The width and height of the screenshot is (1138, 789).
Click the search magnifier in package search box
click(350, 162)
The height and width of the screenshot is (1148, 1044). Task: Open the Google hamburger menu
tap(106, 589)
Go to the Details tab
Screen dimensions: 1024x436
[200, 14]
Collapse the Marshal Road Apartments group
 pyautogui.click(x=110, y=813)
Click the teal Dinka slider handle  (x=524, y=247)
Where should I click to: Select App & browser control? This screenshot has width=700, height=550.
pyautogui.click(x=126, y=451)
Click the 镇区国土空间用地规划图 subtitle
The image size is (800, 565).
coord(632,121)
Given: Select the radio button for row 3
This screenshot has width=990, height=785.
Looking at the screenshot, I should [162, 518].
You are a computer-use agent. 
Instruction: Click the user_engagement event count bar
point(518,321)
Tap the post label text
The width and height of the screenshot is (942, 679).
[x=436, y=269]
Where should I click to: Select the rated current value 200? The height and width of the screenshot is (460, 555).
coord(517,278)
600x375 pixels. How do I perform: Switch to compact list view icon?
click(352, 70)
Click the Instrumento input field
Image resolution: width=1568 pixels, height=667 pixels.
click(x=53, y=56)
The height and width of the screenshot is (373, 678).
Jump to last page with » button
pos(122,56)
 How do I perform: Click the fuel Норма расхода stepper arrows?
= = = = = = =
__Work task__: Output the listing above word for word, from the opening line through the line that contains "You are a computer-use agent.", and leave out everything after it.

__Response__:
The width and height of the screenshot is (1138, 789).
Click the search magnifier in package search box
click(350, 162)
The height and width of the screenshot is (1148, 1044). Task: Open the Google hamburger menu
tap(106, 589)
Go to the Details tab
Screen dimensions: 1024x436
[200, 14]
Collapse the Marshal Road Apartments group
 pyautogui.click(x=110, y=813)
Click the teal Dinka slider handle  (x=524, y=247)
Where should I click to: Select App & browser control? This screenshot has width=700, height=550.
pyautogui.click(x=126, y=451)
Click the 镇区国土空间用地规划图 subtitle
The image size is (800, 565).
coord(632,121)
Given: Select the radio button for row 3
This screenshot has width=990, height=785.
Looking at the screenshot, I should [162, 518].
You are a computer-use agent. 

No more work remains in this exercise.